Dai Quaderni di Maria Valtorta, 19 ottobre 1947.

   Dopo essere stata tutto ieri con la visione della zona romana che dalla basilica di S. Paolo va verso la campagna che va verso sud rispetto a Roma, zona sulla quale vidi cader delle rose il 5 maggio u.s. 1, avendo alla mia sinistra la Via Appia, una delle poche località di Roma che ricordo bene per averla vista nella mia unica sosta di 3 giorni a Roma nel 1920 (ottobre) andando a visitare la tomba di S. Paolo 2, e a destra il Tevere che va verso il mare – e non so perché per tutto un giorno io debba aver avuto presente questa zona di campagna romana – come viene la notte viene anche Maria Ss. a bearmi… E fin qui nulla di così straordinario da farmi scrivere queste parole.

   Ma dopo che mi ero saturata della gioia di veder Maria, ecco apparire l‘arcangelo S. Michele, sempre così imponentemente direi quasi paurosamente bello, con la sua spada lampeggiante nella destra. E qui cessa la visione per me sola e diviene comunicazione universale.

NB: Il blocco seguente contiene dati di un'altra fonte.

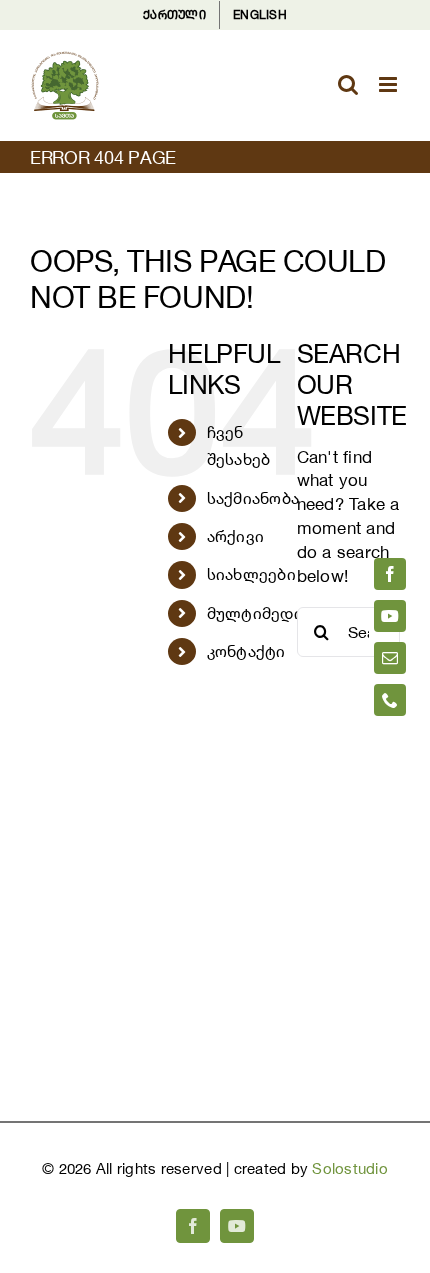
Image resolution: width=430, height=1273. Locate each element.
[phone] (390, 700)
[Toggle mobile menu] (389, 84)
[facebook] (390, 574)
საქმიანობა (253, 498)
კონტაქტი (246, 651)
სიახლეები (251, 574)
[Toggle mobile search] (348, 84)
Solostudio (350, 1168)
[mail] (390, 658)
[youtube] (390, 616)
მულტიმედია (259, 613)
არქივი (236, 536)
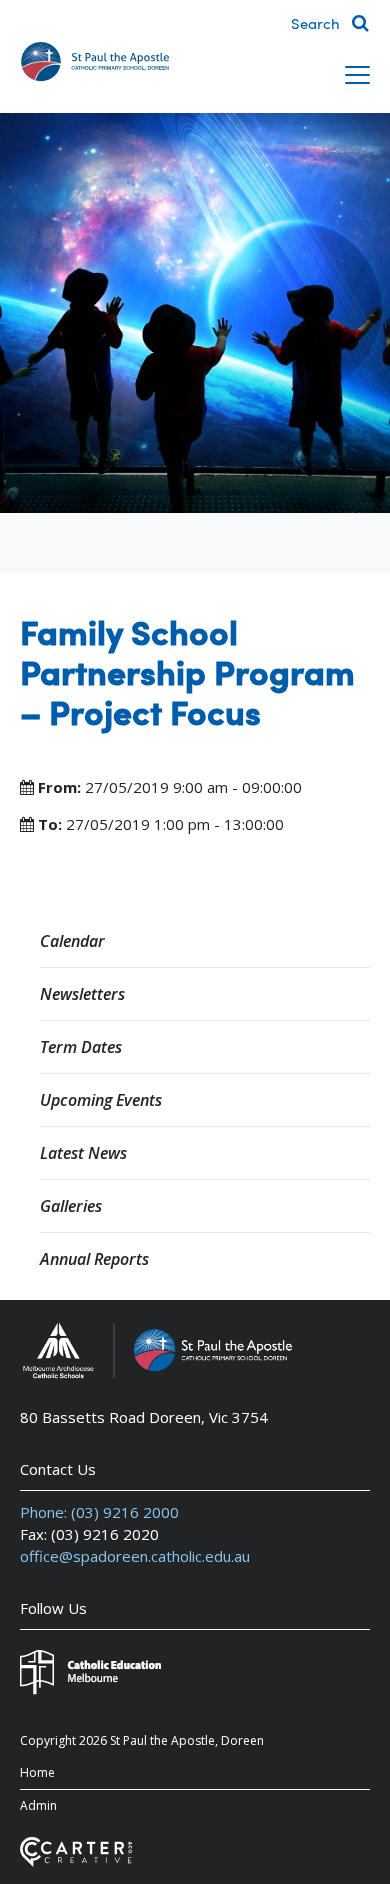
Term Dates (81, 1047)
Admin (38, 1805)
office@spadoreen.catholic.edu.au (135, 1556)
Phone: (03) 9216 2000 (99, 1512)
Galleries (71, 1206)
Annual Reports (94, 1259)
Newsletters (82, 994)
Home (37, 1772)
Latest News (83, 1153)
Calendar (72, 941)
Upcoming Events (101, 1100)
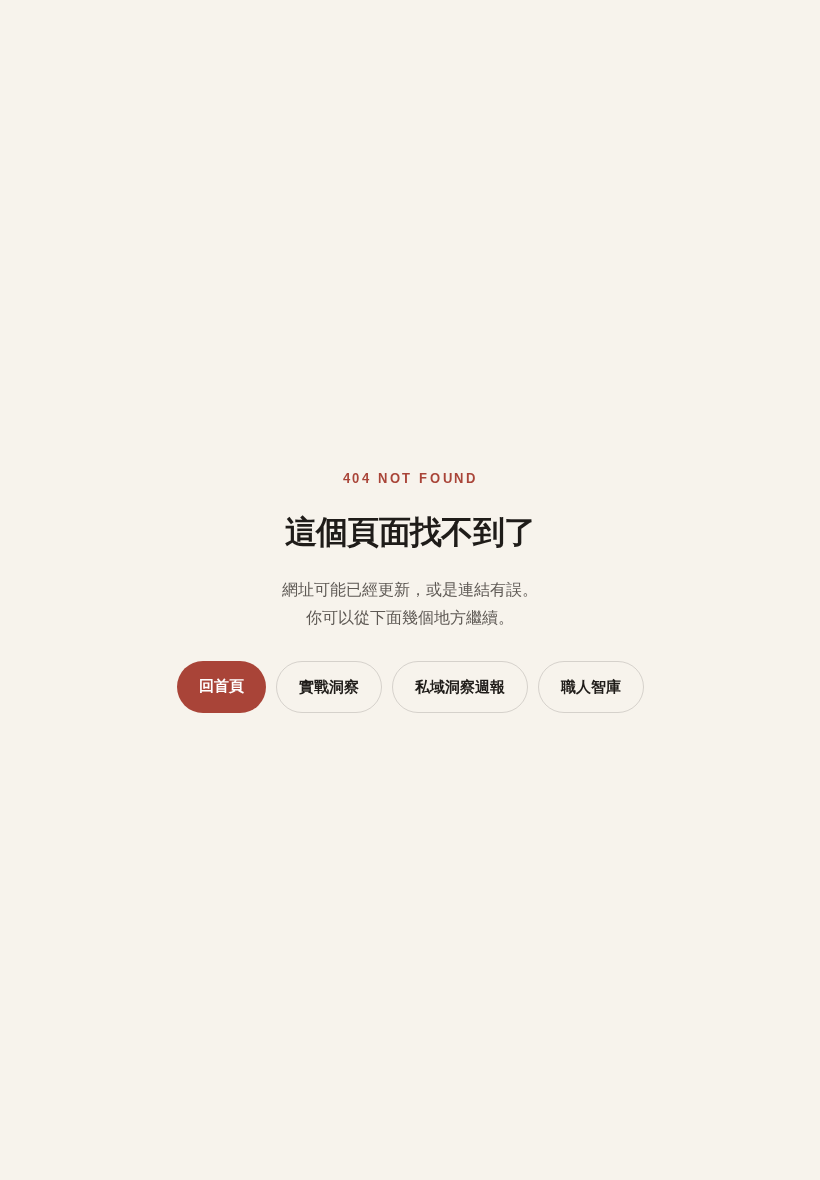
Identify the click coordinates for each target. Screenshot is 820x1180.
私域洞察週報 (460, 687)
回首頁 (221, 686)
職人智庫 (591, 687)
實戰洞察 (329, 687)
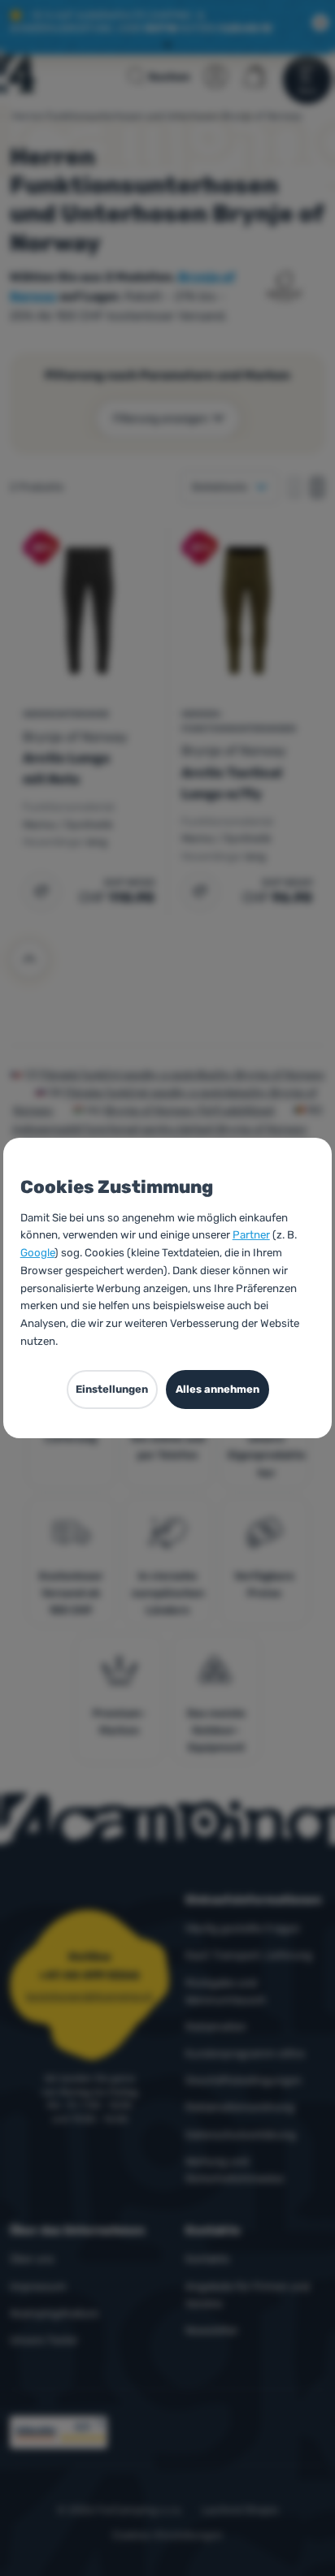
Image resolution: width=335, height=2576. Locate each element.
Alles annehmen (217, 1389)
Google (37, 1252)
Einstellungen (112, 1389)
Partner (251, 1234)
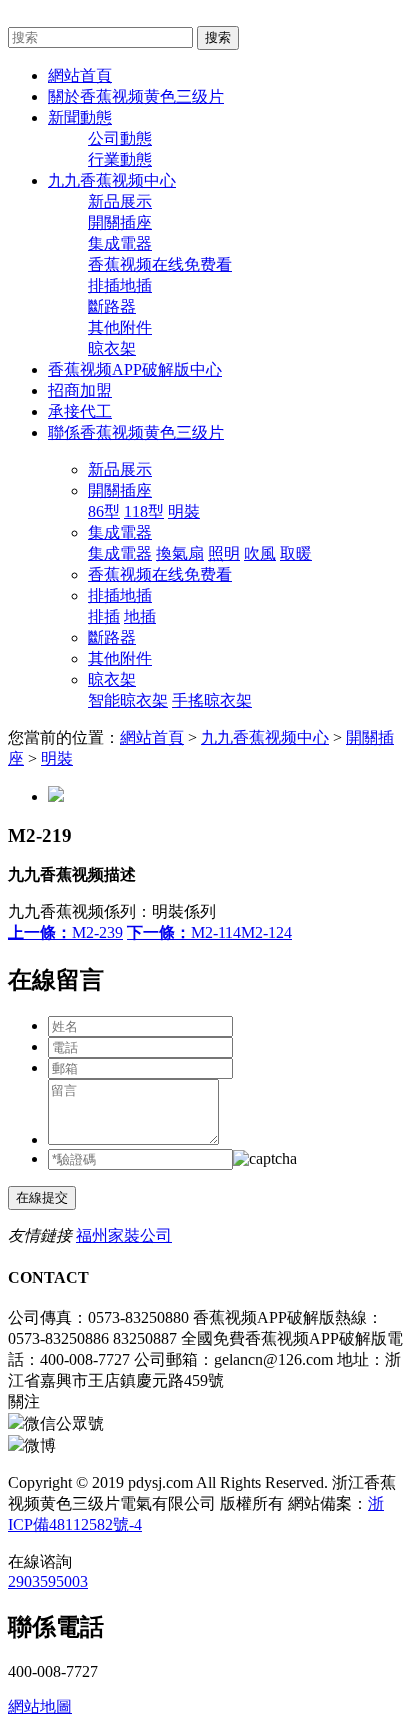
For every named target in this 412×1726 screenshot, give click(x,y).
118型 (144, 511)
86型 (104, 511)
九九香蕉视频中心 (265, 737)
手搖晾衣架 (212, 700)
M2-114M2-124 (209, 932)
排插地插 (120, 285)
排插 (104, 616)
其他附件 (120, 327)
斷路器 (112, 306)
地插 (140, 616)
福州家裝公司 (124, 1235)
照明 (224, 553)
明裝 (184, 511)
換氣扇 (180, 553)
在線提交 (42, 1197)
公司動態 (120, 138)
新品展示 (120, 201)
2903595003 (48, 1581)
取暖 (296, 553)
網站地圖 (40, 1706)
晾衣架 (112, 348)
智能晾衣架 (128, 700)
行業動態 (120, 159)
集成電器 (120, 243)
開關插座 (120, 222)
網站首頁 (152, 737)
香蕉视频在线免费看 (160, 264)
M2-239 (65, 932)
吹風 (260, 553)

    L‘Arcangelo, indicando Maria Ss. tutta bella nella sua umiltà verginale – non si può descrivere la sua grazia di eterna Fanciulla… – grida: 'Opponete l‘arme che è 'Maria‘ al gran Serpente che avanza!'. Che voce potente! Scrolla l‘atmosfera come il rumore di un fulmine armonico. Maria Ss. china la testa guardando con infinita pietà la Terra… E l‘Arcangelo grida tre volte il potente grido. È molto severo e imperioso l‘Arcangelo difensore… Dopo il terzo grido e una pausa che lo segue, si prostra davanti a Maria venerandola dicendo: 'Tu sola difesa! Tu sola vittoriosa! Tu sola speranza di salute contro il satanico veleno. Madre di Colui che non ha uguali, io ti saluto, mia Regina'.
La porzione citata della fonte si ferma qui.